Oznacza to, że jeśli dana osoba nie pokazuje żadnych oczywistych oznak żałoby, albo jeśli ich żałoba jest widoczna i trwa ponad 12 miesięcy, może ona zostać uznana za zachowującą się „anormalnie” („Martwię się o X; jej żałoba nie jest normalna”). W rzeczywistości, owe nieformalne, zdroworozsądkowe przekonania odnoszą się do dwóch form powikłanej żałoby, którą badają psychiatrzy i psychologowie, czyli (i) nieobecnej (minimalnej, zahamowanej lub opóźnionej) żałoby oraz, odpowiednio, (ii) żałoby przewlekłej1 (żałoba powikłana zostanie opisana w rozdziale 6).
ŻAŁOBA POZBAWIONA PRAW
Inną istotną manifestacją wpływu norm społecznych na odpowiedź jednostek na stratę jest żałoba pozbawiona praw. Mówiąc najprościej, jest to żałoba, która nie jest uznawana przez inne osoby za „legalną” lub „rozsądną”. Określenie to odnosi się do sytuacji, w której strata nie jest otwarcie uznawana, nie zyskuje aprobaty społecznej ani nie można okazywać jej publicznie (Doka 1989; 2002).
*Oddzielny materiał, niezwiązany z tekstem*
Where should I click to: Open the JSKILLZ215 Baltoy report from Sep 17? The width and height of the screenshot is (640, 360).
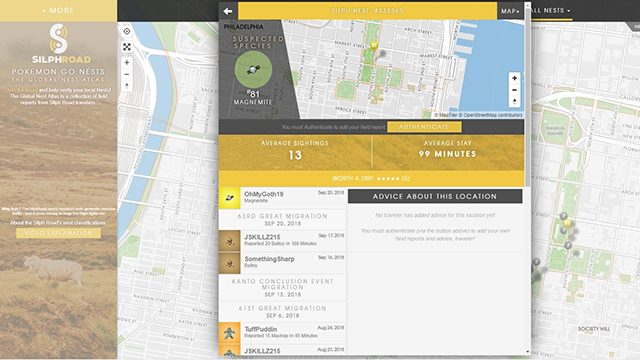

Pewne rodzaje straty (np. rozwód, śmierć rodzica czy zwierzęcia), relacji (np. relacja kochanków, byłych partnerów, osób homoseksualnych), osób przeżywających żałobę (np. osób w bardzo podeszłym wieku, bardzo młodych, osób z niepełnosprawnością intelektualną) oraz okoliczności śmierci (np. AIDS, samobójstwo, uzależnienie od alkoholu lub narkotyków) mogą być uważane za pozbawione praw (patrz rozdział 4).
W niektórych z tych sytuacji osoby przeżywające żałobę muszą ukrywać ją przed innymi po to, by ukryć relację, która wywołała poczucie straty. Skrajnym przykładem może być sytuacja, gdy zmarły był kochany „na odległość” (przez kogoś, kogo mógł nawet nie znać). We wszystkich tych przypadkach, w oczach innych (społeczeństwa), te osoby „nie mają prawa” do żałoby2.
Żałoba pozbawiona praw jest żałobą (i) „niezauważoną” (np. „nie przyszło mi do głowy, że lesbijka zareaguje na śmierć partnera tak samo jak osoba heteroseksualna”) oraz (ii) „napiętnowaną” (np. skoro związki homoseksualne są „nienaturalne”, ich żałoba również nie może być czymś „naturalnym”).
ŻAŁOBA INTUICYJNA I INSTRUMENTALNA
Innym istotnym rozróżnieniem jest to pomiędzy żałobą intuicyjną a instrumentalną (Doka & Martin 2010). Pojęcia te oznaczają dwa odrębne wzorce (lub style) żałoby i różnią się w zakresie (i) poznawczych („intelektualnych”) i afektywnych („emocjonalnych”) składowych wewnętrznego doświadczenia straty; oraz (ii) zewnętrznego wyrazu tego doświadczenia przez jednostkę.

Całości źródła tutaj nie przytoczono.